Schließlich sei der Gesetzgeber nicht verpflichtet, die für eine zwischen- oder überstaatliche Einrichtung geleistete Dienstzeit überhaupt als ruhgehaltsfähig einzustufen, so das BVerfG weiter. Das Leistungsprinzip erfordere zwar, dass die beamtenrechtliche Versorgung die im Dienst erbrachte Lebensleistung des Beamten oder Soldaten und sein zuletzt erreichtes Statusamt widerspiegelt. Eine verfassungsrechtliche Pflicht zur versorgungsrechtlichen Berücksichtigung geleisteter Dienstzeiten treffe den Gesetzgeber dabei aber nur im Hinblick auf diejenigen Dienstzeiten, in denen der Soldat oder Beamte dem deutschen Dienstherrn gegenüber einen systemgerechten Versorgungsanspruch "erdient" habe. Das sei bei Zeiten im Dienste der NATO indes nicht der Fall.

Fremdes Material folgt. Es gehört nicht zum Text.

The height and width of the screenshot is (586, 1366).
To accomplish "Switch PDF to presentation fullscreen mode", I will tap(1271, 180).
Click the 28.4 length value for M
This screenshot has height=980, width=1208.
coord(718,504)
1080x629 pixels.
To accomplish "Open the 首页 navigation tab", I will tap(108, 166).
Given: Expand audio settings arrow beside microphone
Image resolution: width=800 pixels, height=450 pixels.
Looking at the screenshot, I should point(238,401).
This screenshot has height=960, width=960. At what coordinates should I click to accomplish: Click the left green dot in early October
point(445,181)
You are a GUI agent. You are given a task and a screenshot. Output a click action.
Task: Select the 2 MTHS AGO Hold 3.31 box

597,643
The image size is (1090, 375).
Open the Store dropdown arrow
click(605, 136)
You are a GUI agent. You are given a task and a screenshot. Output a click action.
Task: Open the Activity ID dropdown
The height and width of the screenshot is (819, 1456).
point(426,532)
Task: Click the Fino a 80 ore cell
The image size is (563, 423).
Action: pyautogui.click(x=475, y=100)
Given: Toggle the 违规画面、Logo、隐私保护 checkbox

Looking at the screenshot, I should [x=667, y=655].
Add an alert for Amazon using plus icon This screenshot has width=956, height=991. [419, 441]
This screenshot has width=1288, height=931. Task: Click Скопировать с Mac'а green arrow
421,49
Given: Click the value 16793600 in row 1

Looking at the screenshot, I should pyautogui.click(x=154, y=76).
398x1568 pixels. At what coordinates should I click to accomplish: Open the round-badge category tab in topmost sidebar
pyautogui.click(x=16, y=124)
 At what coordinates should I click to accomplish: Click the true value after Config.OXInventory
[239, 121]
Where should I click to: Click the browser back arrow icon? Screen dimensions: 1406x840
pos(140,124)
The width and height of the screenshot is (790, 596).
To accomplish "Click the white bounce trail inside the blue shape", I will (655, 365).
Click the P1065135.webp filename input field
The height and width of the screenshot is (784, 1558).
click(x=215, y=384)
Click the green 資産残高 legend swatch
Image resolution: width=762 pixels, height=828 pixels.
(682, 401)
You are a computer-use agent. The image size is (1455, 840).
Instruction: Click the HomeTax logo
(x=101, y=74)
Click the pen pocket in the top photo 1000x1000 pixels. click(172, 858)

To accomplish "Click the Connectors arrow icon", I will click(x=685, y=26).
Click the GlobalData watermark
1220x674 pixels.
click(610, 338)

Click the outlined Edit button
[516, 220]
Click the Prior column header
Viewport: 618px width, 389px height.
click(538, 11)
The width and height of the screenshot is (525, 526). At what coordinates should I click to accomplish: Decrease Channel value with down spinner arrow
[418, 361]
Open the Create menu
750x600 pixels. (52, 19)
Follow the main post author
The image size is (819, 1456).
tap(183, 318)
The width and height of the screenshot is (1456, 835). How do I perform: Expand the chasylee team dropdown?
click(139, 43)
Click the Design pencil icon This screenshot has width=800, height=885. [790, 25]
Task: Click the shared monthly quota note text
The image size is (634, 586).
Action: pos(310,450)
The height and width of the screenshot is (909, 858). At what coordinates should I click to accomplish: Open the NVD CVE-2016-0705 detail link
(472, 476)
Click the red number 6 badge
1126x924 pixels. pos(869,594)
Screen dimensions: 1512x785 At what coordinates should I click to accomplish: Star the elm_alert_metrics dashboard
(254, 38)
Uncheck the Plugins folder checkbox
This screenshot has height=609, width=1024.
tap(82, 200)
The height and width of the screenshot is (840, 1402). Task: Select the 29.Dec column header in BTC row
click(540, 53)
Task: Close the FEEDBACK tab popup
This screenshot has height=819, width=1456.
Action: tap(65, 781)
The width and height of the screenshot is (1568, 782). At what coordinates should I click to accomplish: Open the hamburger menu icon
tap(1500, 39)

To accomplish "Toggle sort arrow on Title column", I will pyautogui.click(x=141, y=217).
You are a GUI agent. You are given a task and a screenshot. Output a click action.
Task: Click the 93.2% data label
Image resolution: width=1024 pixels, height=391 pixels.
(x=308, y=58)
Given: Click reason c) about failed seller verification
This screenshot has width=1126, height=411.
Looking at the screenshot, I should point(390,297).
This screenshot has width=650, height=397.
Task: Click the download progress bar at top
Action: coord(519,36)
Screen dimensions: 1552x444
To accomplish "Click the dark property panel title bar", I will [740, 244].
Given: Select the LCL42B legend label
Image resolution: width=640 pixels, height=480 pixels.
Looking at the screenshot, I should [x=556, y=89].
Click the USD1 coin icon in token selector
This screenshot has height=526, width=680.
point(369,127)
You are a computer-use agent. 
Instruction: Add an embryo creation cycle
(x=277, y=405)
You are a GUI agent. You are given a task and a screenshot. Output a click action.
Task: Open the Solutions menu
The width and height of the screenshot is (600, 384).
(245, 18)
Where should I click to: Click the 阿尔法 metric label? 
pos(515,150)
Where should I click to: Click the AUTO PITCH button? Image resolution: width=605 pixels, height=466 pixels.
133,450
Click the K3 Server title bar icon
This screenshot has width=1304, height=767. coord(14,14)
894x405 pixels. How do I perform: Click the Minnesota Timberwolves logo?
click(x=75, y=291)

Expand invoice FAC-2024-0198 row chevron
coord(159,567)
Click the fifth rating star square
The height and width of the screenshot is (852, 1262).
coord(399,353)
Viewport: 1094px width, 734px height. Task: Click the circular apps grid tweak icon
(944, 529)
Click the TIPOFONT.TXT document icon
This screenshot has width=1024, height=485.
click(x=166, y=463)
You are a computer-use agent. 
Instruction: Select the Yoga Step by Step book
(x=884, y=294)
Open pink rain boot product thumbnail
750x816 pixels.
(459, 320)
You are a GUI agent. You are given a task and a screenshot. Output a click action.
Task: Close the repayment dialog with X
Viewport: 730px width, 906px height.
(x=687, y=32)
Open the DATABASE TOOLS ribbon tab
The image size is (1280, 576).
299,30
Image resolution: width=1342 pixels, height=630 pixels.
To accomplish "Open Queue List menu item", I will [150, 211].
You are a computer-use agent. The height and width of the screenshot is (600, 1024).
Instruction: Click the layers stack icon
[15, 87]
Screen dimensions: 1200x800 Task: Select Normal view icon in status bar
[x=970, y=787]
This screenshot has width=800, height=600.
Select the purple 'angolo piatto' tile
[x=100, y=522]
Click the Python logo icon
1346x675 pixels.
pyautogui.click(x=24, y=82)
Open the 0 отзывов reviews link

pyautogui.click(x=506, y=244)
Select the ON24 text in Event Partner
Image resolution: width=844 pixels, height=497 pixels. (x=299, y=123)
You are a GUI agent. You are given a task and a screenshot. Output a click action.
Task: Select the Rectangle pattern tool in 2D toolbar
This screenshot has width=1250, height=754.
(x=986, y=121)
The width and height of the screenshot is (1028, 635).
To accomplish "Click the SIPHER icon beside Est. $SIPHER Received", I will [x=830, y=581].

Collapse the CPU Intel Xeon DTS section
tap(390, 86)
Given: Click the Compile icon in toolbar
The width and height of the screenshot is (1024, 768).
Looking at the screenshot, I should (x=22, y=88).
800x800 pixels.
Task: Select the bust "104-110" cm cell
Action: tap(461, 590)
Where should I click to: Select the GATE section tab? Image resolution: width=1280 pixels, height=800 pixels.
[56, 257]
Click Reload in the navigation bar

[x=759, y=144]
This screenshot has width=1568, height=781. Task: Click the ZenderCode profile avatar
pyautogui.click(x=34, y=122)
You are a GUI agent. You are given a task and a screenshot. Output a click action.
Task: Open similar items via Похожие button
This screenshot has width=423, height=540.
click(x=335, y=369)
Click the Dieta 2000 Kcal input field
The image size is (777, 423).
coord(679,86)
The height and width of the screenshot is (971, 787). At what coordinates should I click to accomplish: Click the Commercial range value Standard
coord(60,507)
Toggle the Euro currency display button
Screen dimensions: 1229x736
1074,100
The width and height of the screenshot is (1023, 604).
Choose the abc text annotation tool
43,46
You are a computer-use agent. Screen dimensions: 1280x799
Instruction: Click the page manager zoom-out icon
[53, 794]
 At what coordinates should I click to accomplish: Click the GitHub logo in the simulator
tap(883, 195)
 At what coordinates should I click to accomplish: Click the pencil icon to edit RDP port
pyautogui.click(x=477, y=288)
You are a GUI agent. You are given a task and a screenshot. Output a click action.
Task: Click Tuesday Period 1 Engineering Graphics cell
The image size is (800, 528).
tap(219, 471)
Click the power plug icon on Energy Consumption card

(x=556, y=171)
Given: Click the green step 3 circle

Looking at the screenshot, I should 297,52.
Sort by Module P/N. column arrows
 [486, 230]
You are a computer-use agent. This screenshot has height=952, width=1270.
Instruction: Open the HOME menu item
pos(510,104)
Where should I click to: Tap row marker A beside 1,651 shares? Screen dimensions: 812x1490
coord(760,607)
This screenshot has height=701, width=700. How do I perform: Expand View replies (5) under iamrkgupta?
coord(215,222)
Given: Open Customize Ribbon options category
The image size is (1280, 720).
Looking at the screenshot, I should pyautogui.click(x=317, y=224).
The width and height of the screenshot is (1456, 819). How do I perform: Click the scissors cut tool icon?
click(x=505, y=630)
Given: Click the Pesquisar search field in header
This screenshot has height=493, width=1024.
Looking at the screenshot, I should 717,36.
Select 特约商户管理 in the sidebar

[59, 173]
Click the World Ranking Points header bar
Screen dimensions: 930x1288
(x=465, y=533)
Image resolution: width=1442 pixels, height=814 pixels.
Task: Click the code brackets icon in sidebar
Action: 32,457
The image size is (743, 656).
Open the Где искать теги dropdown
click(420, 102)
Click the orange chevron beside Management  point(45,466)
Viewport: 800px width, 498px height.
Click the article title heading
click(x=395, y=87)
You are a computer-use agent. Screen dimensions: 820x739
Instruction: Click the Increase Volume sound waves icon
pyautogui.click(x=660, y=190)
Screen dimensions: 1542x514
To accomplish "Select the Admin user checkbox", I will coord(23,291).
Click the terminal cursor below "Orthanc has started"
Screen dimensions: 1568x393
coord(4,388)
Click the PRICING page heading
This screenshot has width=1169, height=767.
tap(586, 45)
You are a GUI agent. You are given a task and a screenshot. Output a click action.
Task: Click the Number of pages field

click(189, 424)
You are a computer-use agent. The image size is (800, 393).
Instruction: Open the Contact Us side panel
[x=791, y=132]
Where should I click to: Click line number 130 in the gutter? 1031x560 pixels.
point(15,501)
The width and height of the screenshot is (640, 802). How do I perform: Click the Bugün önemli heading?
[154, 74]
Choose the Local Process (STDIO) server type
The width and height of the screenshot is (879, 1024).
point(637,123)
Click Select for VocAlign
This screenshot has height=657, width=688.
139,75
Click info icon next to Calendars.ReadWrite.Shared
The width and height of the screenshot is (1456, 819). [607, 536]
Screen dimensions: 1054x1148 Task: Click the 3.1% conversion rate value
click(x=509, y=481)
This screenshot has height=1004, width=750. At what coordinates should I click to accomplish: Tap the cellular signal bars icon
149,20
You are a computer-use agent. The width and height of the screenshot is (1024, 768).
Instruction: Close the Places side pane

Ungleichbehandlung von laufender Versorgung und Kapitalabfindung gerechtfertigt

Das BVerfG sieht auch keinen Verstoß gegen Art. 3 Abs. 1 GG. Die Empfänger einer laufenden Versorgung aus dem über- oder zwischenstaatlichen Dienst und diejenigen, die nach ihrem über- oder zwischenstaatlichen Dienst eine Abfindung erhielten und nicht abgeliefert hätten, würden zwar unterschiedlich behandelt. Diese Ungleichbehandlung sei jedoch durch Sachgründe gerechtfertigt. Während der Empfänger einer laufenden Versorgung aus dem Dienst in einer über- oder zwischenstaatlichen Einrichtung vor dem Eintritt in den Ruhestand keine Möglichkeit habe, mit Hilfe dieser Versorgung wirtschaftliche Erträge zu erzielen, gelte dies für den Empfänger einer Kapitalabfindung nicht. Ihm stehe das Nutzungspotenzial der Abfindung während des gesamten Zeitraums vom Ende der Auslandsdienstzeit bis zum Eintritt in den Ruhestand zur Verfügung. Der Gesetzgeber habe für die Rechtfertigung der von ihm bei der pauschalierenden Unterscheidung zwischen laufender Versorgung und Kapitalabfindung in Kauf genommenen Ungleichbehandlung davon ausgehen dürfen, dass der wirtschaftliche und damit wertprägende Vorteil der Abfindung gerade in ihrer Vielseitigkeit und in der Möglichkeit einer typischerweise langfristigen Nutzung besteht, die eine dauerhafte Sicherung eigener Art ermögliche.

BVerfG, Beschluss vom 23.05.2017 - 2 BvL 10/11

Redaktion beck-aktuell, 22. Juni 2017.